I think that patient advocates are critical. We want to encourage them, support them, hear them, and implement their voices. Their voices and insights really help us to design trials that actually matter. They help us improve access to therapies and ensure that scientific progress translates into meaningful outcomes for diverse communities.
They ensure that the clinical priorities they highlight reflect real-world needs. They highlight the gap in equity and hold the system accountable, so that there is benefit for all patients alike, and not just a subset of patients that enrol in clinical trials.
I think they are the reason that we push ourselves to focus on quality of life, on access, and on equity. They make research and care more human-centred and more inclusive, which is exactly why we do what we do.
I’m in breast cancer because it’s at the intersection of science and compassion. And I think listening to our patients and actually hearing them gives us that human-centred and inclusive approach that we want to bring into our day-to-day care.
Looking ahead, what excites you most about the potential of precision medicine in reshaping the future of breast cancer care?
I think we’re on the path we set out on, one that focuses on personalising and individualising care. That path, to me, is important, and will remain so in the future, because I truly believe the future of breast cancer treatment is personal.
By that, I mean not just precisely matching the right drug to the right biology, but also developing novel, precision-based strategies and delivering those therapies more effectively, as we’ve seen with ADCs. The goal is to combine precise matching and precise delivery to achieve smarter, safer, and more effective therapies.

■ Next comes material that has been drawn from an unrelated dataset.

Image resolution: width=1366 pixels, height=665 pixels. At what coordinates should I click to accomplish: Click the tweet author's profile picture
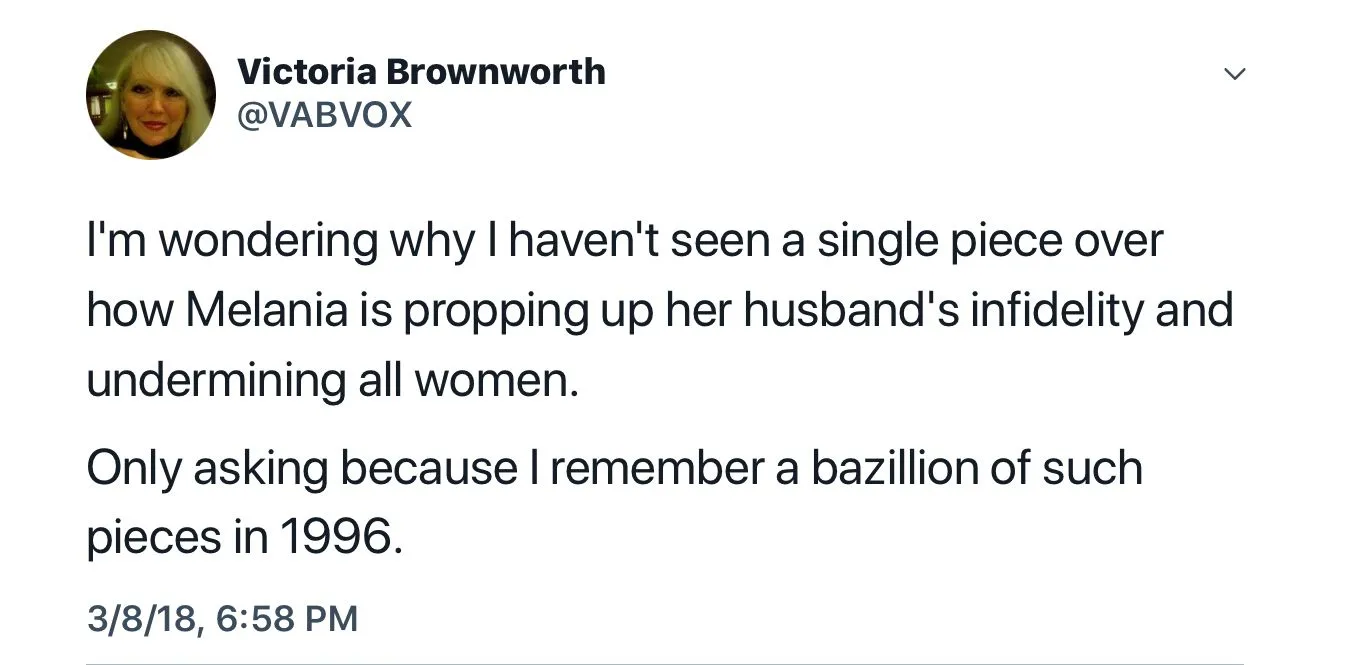coord(151,95)
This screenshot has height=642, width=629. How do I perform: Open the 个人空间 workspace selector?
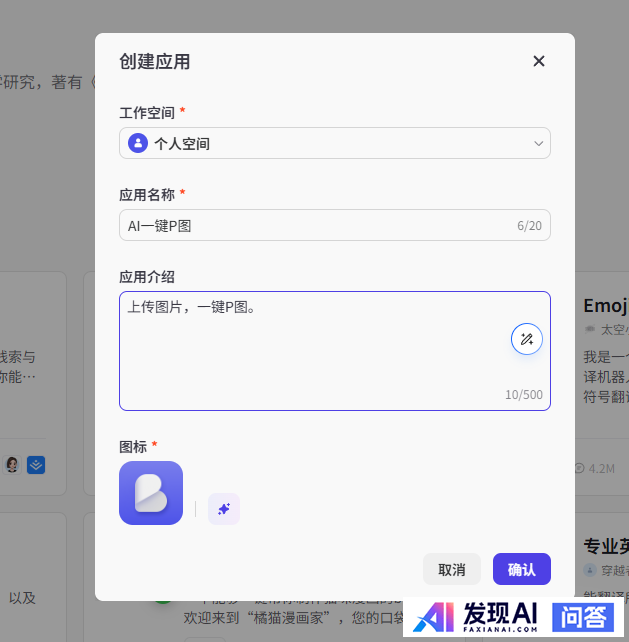coord(334,143)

One particular new wave of treatments that I’m excited about for the future of breast cancer is what we’ve learned from prostate cancer with theranostics, or radiopharmaceutical therapies. The theranostic trials that showed improvements in progression-free survival, overall survival, and quality of life in prostate cancer could be equally meaningful for breast cancer patients, especially because they fit the same personalised, precision-based approach I was referring to.
Theranostics uses imaging to find a target, and once that target is identified, it’s treated with a radioligand therapy, a true ‘see and treat’ approach that allows us to precisely target the disease while minimising side effects and improving quality of life. So really, a precision-guided evolution is what I’m focusing on for the future of breast cancer care.